Faces of CO-ADD: interview with Professor Antonio Echavarren

Professor Antonio M. Echavarren is a Group Leader at the Institute of Chemical Research of Catalonia (ICIQ) in Tarragona, Spain and Professor of Organic Chemistry. He is a Thomson Reuters Highly Cited Researcher (since 2014) and a Fellow of the Royal Society of Chemistry since 2012. In 2015, Professor Echavarren received the Arthur C. Cope Scholar Award of the American Chemical Society.

Ruth Neale, from the CO-ADD Outreach team, had the pleasure of meeting and interviewing Professor Echavarren at the RSC 24th International Symposium: Synthesis in Organic Chemistry (OS24) in Cambridge, UK, in July 2015. Professor Echavarren was a keynote speaker at OS24, talk title: Total Synthesis via gold-catalyzed cycloisomerizations

Professor Antonio M. Echavarren

Professor Antonio Echavarren, ICIQ

Antonio was born in Bilbao (Basque Country, Spain) and obtained his PhD at the Universidad Autónoma de Madrid (UAM) in 1982 with Prof. Francisco Fariña. After a postdoctoral stay in Boston College with Prof. T. Ross Kelly, he joined the UAM as an Assistant Professor (1984-86). Following a two years period as a NATO-fellow in the group of Prof. John K. Stille in Colorado State University, he joined the Institute of Organic Chemistry of the CSIC (Spanish Research Council) in Madrid where he stayed until 1992. That year he returned to the Universidad Autónoma de Madrid as a Professor of Organic Chemistry. He is also Professor of Research of the CSIC since 2004. He was appointed in 2004 as Group Leader at the Institute of Chemical Research of Catalonia (ICIQ) in Tarragona, Spain.

What is your research about?

My research interests center on the development of new catalytic methods based on the organometallic chemistry of transition metals as well as the synthesis of natural products and polyarenes. Our group mainly works on the design of new gold catalysts and the development of new strategies for the synthesis of complex, biologically active molecules as well as for the synthesis of other molecules relevant in material science.of the CSIC since 2004.

What sort of compounds are you screening for antimicrobial activity with CO-ADD?

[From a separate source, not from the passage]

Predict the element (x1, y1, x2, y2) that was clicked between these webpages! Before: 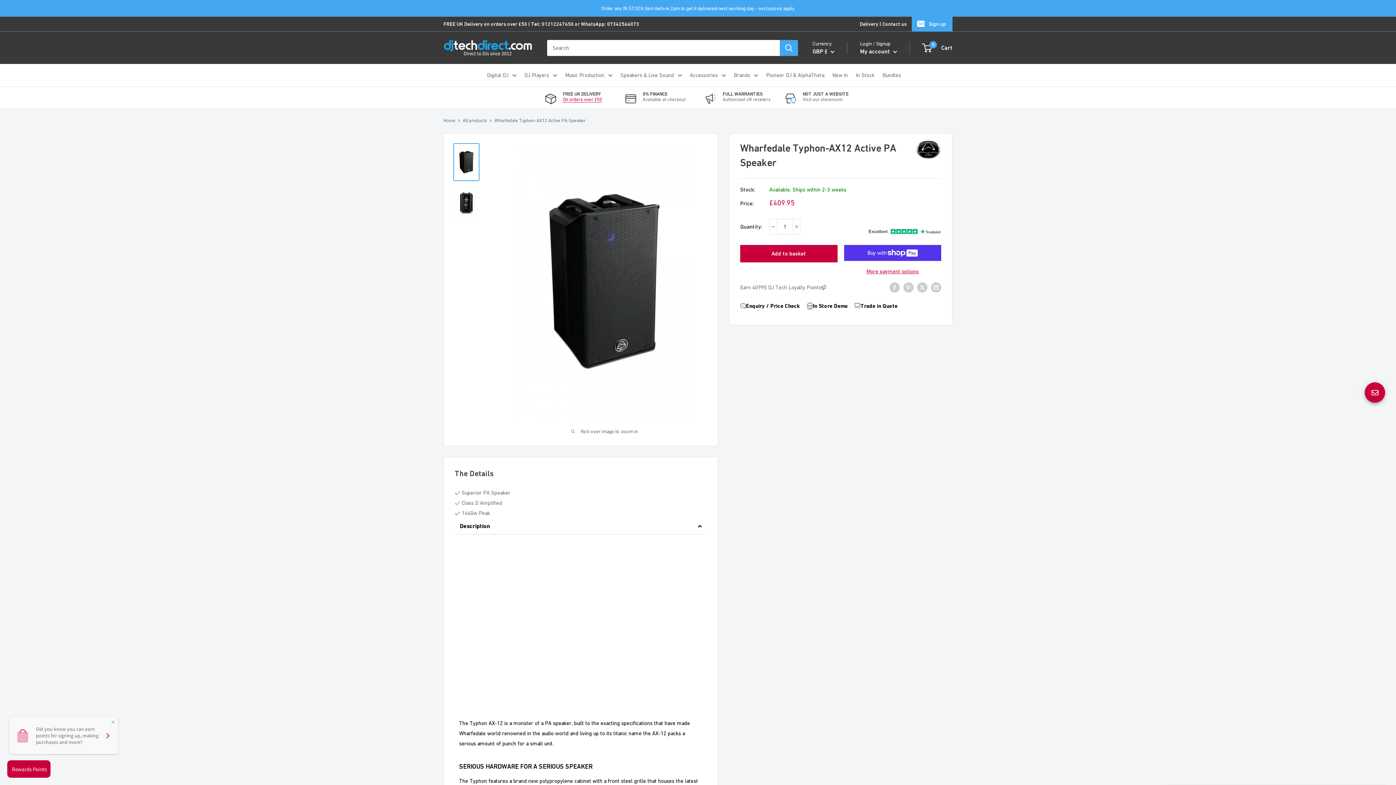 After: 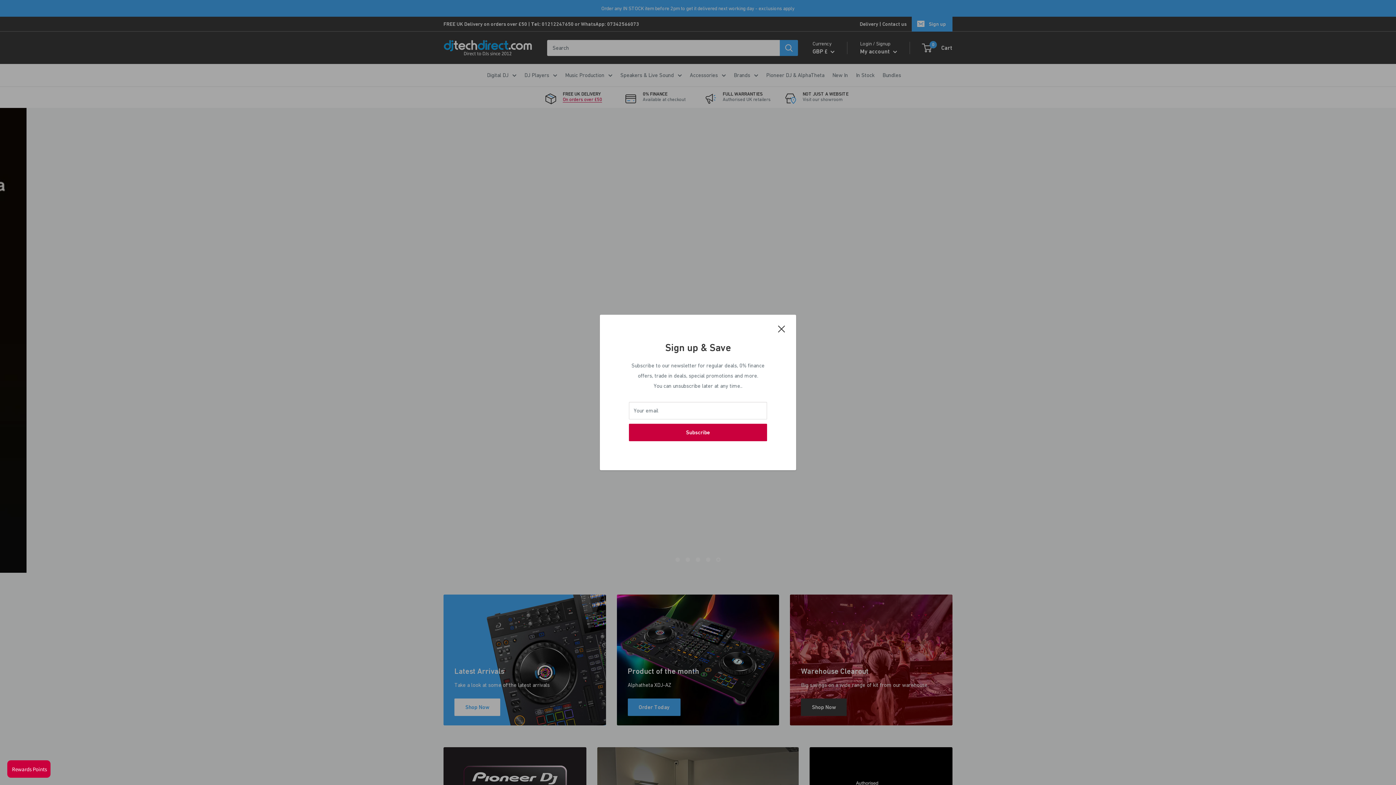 Action: bbox: (443, 39, 532, 55)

For the CO-ADD screening we are testing several complex molecules synthesized en route to biologically active natural products based on strategies that demonstrate the scope of methods that we have developed using electrophilic metal complexes of gold as catalysts.

How could CO-ADD contribute to your research?

We have are developing several medicinal chemistry programs at ICIQ for the development of more selective analogues of some antitumor compounds. Joining the CO-ADD initiative has enabled us to further explore the biological relevance of some of our synthetic molecules.